A cult classic in every way, HHG2G has been recently updated for the big screen, but the series was my first real introduction to it after the books, and remains my second-favourite medium through which to enjoy this masterpiece. The casting is perfect, each actor bringing each character alive exactly how you might have imagined them on the page, and the addition of the narrative of the Book together with what were for the time state of the art graphics makes this a brilliant realisation for the small screen of the story told within the pages of the novels. Of course, with three main books to get through the series does compact down the story somewhat, but the main points are all there and it ends pretty much as you would expect.

The metaphor, of course, for a man blundering through his life constantly groping for meaning while knowing with a fatalistic certainty that there is no such meaning, can’t be overemphasised. Arthur Dent is the eternal everyman, the guy in the street, the bloke in the pub whom you wouldn’t look twice at --- if he weren’t in his dressing gown, that is --- and the whole idea that these sort of things happen to other people, not to him, only serves to heighten the irony of the madcap capers he gets dragged into, along with a manically depressed robot, one more survivor of his home planet and a man with two heads who has stolen the most expensive starship in the galaxy. As he says himself with glum matter-of-factness when Ford tells him that the Earth is about to be destroyed in a few moments, “This must be Thursday. I never could get the hang of Thursdays.”

CAST
The cast of HHG2G is of course a cast of billions, but the main characters comprise five very different people. One isn’t even human. Well, two aren’t even human. Actually, now you come to mention it, that would be three who aren’t …. okay then. Two are human. The rest, well, aren’t. Did I mention one is a robot? One is a robot.

Arthur Phillip Dent, played by Simon Jones: The unhappy hero of the tale, the gloomy protagonist, Arthur is the type of man who would be less likely to even pick up a book about space and aliens and adventures than actually end up going into space and meeting aliens and having adventures. All he wants in the world now is a nice cup of tea. But unfortunately the last teabag, tealeaf and teapot all perished, along with all tea plants, when the Earth was blown up in order to make way for the new hyperspace bypass. Arthur can never go home, but he doesn’t want to be out among the stars either. He has no time for adventures and japes and mysteries: he thinks they’re a waste of time. And like the new guy in town (literally, if town measures about a billion parsecs across in every direction and somehow this guy has never managed to stumble across its borders) he greets every new discovery, every piece of eye-opening technology and every stunning new vista with the sort of wide-eyed (but annoyed) wonder that makes these experienced space travellers laugh at him. Well, all except Marvin. He doesn’t laugh at anything. Life? Don’t talk to him about life…

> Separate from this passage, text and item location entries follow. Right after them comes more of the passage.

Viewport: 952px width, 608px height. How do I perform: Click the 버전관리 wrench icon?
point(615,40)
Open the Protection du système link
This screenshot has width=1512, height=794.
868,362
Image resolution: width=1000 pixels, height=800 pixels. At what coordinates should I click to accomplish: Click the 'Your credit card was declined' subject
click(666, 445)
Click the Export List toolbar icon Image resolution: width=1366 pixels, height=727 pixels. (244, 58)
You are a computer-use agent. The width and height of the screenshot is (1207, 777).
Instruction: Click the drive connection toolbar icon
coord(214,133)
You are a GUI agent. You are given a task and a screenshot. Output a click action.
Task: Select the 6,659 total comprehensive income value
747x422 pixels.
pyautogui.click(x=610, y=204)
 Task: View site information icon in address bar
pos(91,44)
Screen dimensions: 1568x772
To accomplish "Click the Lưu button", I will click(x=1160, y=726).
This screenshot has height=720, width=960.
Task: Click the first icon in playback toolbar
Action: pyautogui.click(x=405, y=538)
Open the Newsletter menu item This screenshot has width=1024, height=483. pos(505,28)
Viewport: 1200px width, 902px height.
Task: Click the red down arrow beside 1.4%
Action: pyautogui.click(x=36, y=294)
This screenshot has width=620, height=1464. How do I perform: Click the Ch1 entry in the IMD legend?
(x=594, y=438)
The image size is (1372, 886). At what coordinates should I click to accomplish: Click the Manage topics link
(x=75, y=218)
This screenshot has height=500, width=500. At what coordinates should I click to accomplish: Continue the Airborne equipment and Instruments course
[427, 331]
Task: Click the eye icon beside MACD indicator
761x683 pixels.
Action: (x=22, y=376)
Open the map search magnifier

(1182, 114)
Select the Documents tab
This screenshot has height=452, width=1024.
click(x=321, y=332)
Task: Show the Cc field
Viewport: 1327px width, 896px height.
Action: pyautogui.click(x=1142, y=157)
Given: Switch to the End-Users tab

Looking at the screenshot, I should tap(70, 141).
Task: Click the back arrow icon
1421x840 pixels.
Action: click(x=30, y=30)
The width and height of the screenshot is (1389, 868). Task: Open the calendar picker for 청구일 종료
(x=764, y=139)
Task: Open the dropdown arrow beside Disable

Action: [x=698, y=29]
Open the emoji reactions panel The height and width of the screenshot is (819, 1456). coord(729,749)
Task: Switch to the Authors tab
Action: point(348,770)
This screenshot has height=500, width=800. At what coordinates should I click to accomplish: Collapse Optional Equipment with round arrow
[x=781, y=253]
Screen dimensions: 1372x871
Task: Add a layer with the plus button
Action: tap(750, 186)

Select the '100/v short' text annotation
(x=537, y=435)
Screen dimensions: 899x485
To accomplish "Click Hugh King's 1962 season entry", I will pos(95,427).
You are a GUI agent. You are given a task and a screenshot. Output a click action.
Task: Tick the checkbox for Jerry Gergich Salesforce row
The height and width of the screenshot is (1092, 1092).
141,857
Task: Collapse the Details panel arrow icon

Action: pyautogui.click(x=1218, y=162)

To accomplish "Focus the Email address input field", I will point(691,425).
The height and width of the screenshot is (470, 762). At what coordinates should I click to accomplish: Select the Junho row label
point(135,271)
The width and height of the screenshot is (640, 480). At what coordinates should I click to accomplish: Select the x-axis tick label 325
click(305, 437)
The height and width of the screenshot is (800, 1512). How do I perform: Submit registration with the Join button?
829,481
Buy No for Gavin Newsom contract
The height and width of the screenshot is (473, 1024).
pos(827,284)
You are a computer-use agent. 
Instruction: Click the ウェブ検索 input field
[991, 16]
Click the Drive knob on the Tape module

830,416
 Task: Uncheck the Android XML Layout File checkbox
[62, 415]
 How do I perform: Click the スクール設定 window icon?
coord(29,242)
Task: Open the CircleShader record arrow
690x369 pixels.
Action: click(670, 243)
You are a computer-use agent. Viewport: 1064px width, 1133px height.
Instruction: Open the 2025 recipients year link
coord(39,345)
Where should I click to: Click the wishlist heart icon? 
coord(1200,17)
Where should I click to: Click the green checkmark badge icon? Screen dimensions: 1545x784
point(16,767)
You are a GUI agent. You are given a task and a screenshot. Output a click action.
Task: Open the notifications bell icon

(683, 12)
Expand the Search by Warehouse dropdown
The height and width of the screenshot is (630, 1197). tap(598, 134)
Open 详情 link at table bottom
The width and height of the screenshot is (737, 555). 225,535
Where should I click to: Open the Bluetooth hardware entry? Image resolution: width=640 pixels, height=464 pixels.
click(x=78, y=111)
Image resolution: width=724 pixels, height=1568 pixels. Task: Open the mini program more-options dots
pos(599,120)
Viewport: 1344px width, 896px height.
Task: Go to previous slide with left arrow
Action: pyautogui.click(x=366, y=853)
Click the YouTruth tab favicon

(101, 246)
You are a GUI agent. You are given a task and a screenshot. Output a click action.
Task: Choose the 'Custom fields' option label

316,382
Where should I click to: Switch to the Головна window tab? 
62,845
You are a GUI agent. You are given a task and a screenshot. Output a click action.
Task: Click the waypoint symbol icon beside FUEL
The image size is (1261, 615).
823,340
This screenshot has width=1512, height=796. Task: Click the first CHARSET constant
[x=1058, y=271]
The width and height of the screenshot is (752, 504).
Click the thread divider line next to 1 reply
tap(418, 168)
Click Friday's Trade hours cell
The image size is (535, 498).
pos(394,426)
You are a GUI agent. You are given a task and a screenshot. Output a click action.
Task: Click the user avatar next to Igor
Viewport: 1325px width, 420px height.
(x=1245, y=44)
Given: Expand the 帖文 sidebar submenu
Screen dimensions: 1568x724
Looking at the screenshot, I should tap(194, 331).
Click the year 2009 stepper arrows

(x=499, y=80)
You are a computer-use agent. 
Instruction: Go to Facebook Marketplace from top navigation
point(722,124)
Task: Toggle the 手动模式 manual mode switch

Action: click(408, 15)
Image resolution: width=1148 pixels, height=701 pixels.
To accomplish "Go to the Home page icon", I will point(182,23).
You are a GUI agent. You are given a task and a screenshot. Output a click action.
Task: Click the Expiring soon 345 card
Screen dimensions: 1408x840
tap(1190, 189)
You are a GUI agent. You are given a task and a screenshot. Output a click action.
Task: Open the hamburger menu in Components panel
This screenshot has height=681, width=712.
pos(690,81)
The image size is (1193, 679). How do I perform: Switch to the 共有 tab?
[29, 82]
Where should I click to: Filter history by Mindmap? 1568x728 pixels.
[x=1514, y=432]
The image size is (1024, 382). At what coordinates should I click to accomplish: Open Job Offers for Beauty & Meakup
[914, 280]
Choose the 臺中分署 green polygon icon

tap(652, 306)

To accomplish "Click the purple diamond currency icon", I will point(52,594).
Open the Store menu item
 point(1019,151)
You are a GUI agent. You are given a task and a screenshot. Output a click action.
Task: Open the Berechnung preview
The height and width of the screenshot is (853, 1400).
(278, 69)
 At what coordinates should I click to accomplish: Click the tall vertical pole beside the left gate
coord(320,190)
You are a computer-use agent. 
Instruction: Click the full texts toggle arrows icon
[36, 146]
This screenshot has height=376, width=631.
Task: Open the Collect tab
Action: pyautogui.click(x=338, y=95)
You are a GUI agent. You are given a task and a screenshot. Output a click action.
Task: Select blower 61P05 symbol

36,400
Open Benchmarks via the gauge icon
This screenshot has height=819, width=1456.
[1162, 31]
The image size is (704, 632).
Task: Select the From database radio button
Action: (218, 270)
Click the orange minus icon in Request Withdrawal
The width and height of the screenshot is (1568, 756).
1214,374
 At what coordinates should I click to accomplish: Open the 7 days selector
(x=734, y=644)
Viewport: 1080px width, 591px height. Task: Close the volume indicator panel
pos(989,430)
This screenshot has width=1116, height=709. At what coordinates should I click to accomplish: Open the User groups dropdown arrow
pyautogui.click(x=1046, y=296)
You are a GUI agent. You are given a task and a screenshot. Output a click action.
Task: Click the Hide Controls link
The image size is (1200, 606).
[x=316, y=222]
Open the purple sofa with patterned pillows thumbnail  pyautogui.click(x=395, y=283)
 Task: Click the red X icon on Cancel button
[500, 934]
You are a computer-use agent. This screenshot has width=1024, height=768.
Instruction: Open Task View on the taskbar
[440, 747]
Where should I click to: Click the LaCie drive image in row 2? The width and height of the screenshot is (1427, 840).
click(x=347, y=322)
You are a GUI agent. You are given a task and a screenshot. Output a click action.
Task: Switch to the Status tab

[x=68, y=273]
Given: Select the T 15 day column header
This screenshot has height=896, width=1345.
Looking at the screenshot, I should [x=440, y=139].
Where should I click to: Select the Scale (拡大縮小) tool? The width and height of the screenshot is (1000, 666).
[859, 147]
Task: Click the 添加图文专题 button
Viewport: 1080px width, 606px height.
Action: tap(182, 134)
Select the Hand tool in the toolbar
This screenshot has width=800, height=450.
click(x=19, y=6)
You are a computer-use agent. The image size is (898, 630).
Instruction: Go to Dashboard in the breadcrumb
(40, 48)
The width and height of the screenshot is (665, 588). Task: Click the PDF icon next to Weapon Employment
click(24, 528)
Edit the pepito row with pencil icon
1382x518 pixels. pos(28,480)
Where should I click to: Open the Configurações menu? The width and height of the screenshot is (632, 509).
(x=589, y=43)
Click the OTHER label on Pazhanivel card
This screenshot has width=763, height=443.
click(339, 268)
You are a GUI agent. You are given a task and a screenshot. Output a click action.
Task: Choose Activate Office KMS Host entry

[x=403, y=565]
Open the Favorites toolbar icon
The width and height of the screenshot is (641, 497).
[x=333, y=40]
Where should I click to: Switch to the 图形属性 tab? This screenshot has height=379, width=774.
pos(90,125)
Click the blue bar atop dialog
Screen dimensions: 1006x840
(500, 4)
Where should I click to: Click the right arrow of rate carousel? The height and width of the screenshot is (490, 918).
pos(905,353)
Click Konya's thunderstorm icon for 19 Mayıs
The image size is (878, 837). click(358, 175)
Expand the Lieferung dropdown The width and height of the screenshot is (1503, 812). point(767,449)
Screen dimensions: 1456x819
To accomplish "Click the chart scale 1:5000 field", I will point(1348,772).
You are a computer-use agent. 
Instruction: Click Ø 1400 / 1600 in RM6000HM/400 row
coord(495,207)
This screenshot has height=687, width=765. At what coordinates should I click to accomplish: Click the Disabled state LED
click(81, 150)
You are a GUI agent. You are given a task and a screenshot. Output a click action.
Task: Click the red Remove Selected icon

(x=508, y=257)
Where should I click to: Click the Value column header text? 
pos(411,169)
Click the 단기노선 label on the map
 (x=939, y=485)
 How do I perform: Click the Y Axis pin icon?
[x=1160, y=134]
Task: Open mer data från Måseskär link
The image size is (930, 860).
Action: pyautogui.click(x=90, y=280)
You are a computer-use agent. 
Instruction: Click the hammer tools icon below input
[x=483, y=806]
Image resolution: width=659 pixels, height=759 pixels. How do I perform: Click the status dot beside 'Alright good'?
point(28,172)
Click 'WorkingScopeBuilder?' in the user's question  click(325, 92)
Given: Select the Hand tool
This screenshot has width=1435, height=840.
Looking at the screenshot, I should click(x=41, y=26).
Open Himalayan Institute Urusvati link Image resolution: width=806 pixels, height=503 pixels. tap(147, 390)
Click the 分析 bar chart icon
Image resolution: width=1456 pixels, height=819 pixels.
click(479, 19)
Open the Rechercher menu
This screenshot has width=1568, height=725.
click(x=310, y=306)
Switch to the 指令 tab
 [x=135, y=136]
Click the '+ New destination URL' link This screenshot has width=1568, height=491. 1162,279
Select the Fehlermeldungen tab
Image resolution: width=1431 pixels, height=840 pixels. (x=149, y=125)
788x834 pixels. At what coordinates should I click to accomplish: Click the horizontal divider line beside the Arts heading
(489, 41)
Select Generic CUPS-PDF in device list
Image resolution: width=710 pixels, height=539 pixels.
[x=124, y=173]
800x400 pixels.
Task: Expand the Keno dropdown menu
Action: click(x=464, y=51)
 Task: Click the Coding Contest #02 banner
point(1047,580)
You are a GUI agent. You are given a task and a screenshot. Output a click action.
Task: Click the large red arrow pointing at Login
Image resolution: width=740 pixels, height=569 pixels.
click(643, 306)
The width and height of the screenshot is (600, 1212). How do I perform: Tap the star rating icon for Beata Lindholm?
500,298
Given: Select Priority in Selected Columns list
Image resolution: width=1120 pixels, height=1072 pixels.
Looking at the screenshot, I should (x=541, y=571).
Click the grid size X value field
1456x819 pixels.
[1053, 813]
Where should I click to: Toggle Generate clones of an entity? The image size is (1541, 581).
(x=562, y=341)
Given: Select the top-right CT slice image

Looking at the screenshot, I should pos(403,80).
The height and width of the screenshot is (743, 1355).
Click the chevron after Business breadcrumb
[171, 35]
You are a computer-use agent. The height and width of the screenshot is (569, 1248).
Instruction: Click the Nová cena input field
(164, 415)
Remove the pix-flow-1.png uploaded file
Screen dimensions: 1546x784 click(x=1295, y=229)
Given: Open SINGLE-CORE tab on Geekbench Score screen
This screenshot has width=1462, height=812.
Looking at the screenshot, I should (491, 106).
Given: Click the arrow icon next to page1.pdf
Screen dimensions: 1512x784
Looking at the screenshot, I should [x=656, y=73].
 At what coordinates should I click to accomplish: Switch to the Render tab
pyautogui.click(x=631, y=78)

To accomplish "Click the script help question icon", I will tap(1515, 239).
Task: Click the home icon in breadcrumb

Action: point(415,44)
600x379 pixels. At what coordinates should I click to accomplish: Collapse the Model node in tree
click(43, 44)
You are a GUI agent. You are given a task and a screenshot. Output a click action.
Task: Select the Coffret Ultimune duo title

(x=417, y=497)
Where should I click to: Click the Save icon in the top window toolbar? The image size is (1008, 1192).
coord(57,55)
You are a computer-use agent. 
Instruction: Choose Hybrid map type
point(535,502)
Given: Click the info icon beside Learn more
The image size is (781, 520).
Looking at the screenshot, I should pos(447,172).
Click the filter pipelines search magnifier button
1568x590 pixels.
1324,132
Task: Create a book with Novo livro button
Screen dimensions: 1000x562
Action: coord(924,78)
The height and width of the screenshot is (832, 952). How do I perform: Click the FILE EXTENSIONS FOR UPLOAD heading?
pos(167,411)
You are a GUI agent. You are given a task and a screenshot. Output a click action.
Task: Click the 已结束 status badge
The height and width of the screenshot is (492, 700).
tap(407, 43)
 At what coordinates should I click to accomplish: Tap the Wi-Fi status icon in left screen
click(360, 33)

Ford Prefect, played by David Dixon: Due to a rather unfortunate misunderstanding about human names, Arthur’s best friend managed to choose for himself, rather than a nice inconspicuous name, one that was completely unique. He also failed to blend in as a normal human, dressing rather flamboyantly and talking rather fast and with something of a degree of impatience. Ford is a field researcher for the Hitch-Hiker’s Guide to the Galaxy and became stranded on Earth while researching an article for the Guide. When he learns that the Earth is to be destroyed he seeks out Arthur and masterminds their escape (okay: he thumbs a lift on one of the ships carrying out the destruction: that’s what hitch-hikers do!), whereafter he attempts to introduce his friend to the wonders the galaxy has to offer. Sadly for him, Arthur is not interested, having had to come to terms both with the fact that his home planet has just been exterminated and, perhaps worse, that there is literally nowhere in the galaxy now where he can find a cup of tea.

Trillian, played by Sandra Dickinson: A sexy girl with the body and voice of a blonde bimbo but with the intelligence of several particle physicists, Trillian escaped the destruction of Earth by the simple expedient of not being there when it blew. She had already left with an alien she had met, and with whom she remains. She vaguely remembers Arthur, and for a while it’s comforting for him not to be the last human alive, but Trillian has spent long enough out in the galaxy that she really can’t be considered an Earth girl anymore. She has adjusted, adapted, embraced the alien lifestyle in a way Arthur can’t, won’t and does not want to.

Zaphod Beeblebrox, played by Mark Wing-Davey: Space hippie, playboy and occasional president of the galaxy, Zaphod has two heads and an ego that is bigger than both. In fact he is not a two-headed alien (though he is an alien; he’s the same race as Ford) but had the extra head grafted on because “it looked cool”. He it was who took Trillian off-world, but though he fell for her (inasmuch as he could love anyone other than himself) she is not really interested and is just using him. He is utterly contemptuous of Arthur when he meets him, and keeps calling him a monkey. Which, at some level, you can’t really argue with.

Marvin, the paranoid android, played by Stephen Moore: Well, voiced by Stephen Moore. David Learner occupied the robot body, but as all that really did was trudge despondently from place to place I’m not seeing a huge amount of acting talent required, sorry guy. And the true personality of Marvin is in his voice. He is permanently depressed, a robot with a massive brain who is cursed to serve humans and carry out menial tasks that hardly befit his hyper intelligence. As he says, or moans, himself: “Here I am, brain the size of a planet, and they ask me to pick up a piece of paper. Open the door, Marvin, they say. Take the prisoners up to the bridge. Call that job satisfaction? Cos I don’t!”